In the months leading up to the trial of Genaro García Luna, the highest-ranking Mexican law enforcement official ever to face charges of narco-corruption in the United States, federal prosecutors made it sound like they had a mountain of evidence. Court filings described more than 1.2 million pages of documents, thousands of recordings, and a roster of cooperating witnesses who could potentially testify about delivering multi-million dollar bribes.

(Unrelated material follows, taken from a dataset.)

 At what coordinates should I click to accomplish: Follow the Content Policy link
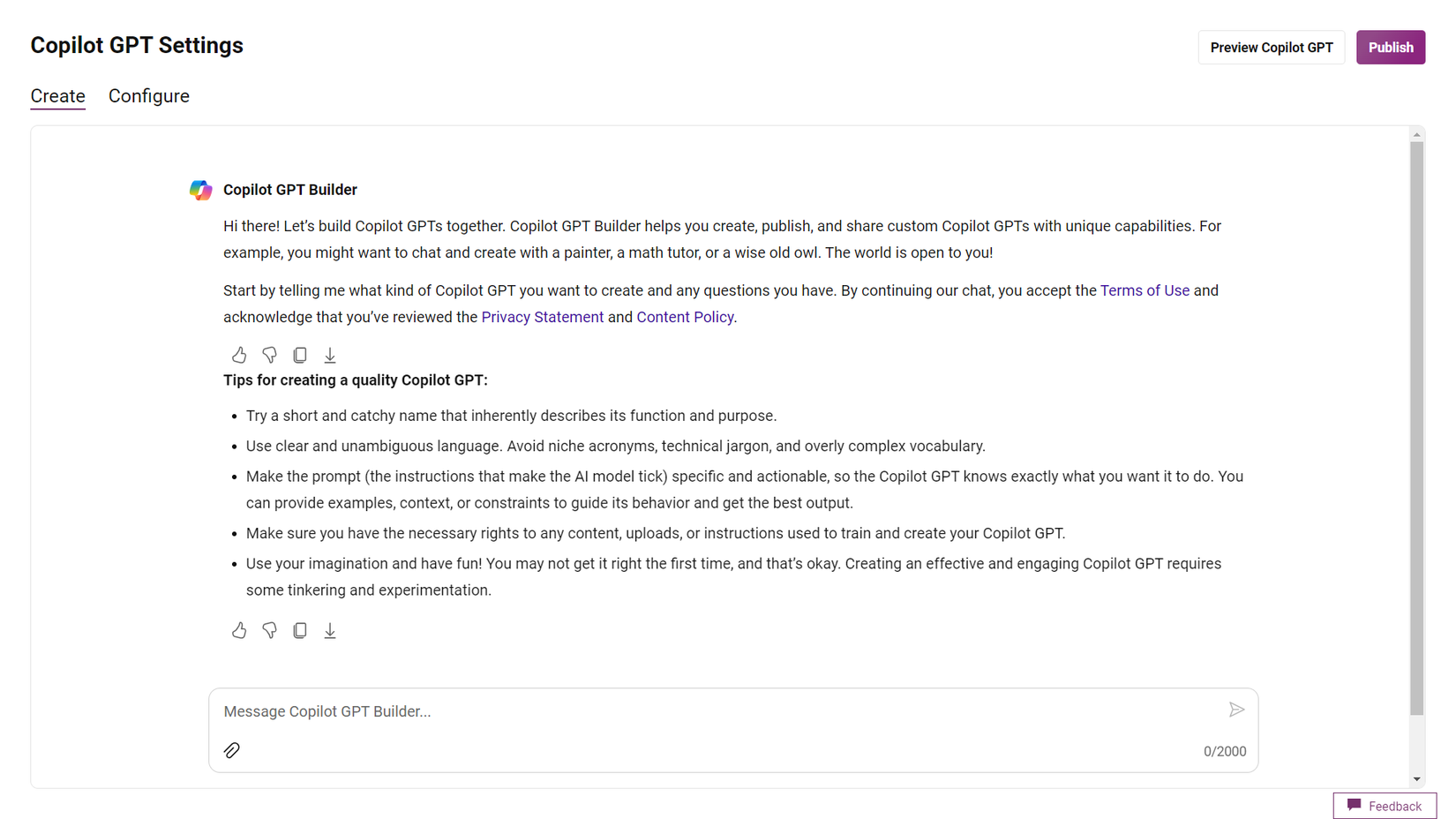pos(685,317)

But now, with opening arguments in the trial set to start Monday, the high-stakes case hardly seems like a slam dunk. In a ruling handed down Thursday evening, Judge Brian Cogan—who also presided over the trial of Joaquín “El Chapo” Guzmán—delivered a blow the prosecution, restricting some types of evidence from being heard by the jury and revealing the names of several likely cooperating witnesses, some of whom appear to have major credibility issues.

Cogan’s ruling, first reported by VICE News, referenced cooperators (former high-ranking cartel members who cut deals with U.S. prosecutors to testify in exchange for reduced sentences) who were allegedly involved in acts of cannibalism, along with another who has expressed beliefs in aliens, witchcraft, and the Illuminati

The judge also granted a request by the defense to block evidence of García Luna’s “expensive lifestyle” after he left the Mexican government in 2012 and moved to Miami, where he worked as a private security consultant, lived in a waterfront mansion, had access to a yacht, and enjoyed other trappings of luxury. Cogan ruled that prosecutors had so far failed to present any proof that García Luna’s lifestyle was “financed with cartel money.”

García Luna’s attorneys, Cogan said, will be allowed to show the jury photographs of the defendant meeting with high-level U.S. officials during his time leading the Mexican equivalent of the FBI from 2000 to 2006, and later during his tenure as Mexico’s secretary of public security, which ended when he left office in 2012. The defense has said García Luna interacted with former President Barack Obama, ex-Secretary of State Hillary Clinton, and the late Sen. John McCain, along with former directors of the CIA, FBI, and DEA, among others.

On the flipside, Cogan ruled that the defense will not be allowed to tell the jury about all the ways top U.S. officials have publicly praised García Luna over the years. To present that evidence, Cogan said, García Luna would have to call the officials—who are now presumably less effusive in their praise now that he’s under indictment—to “testify as character witnesses,” which would then make them subject to cross-examination by the government.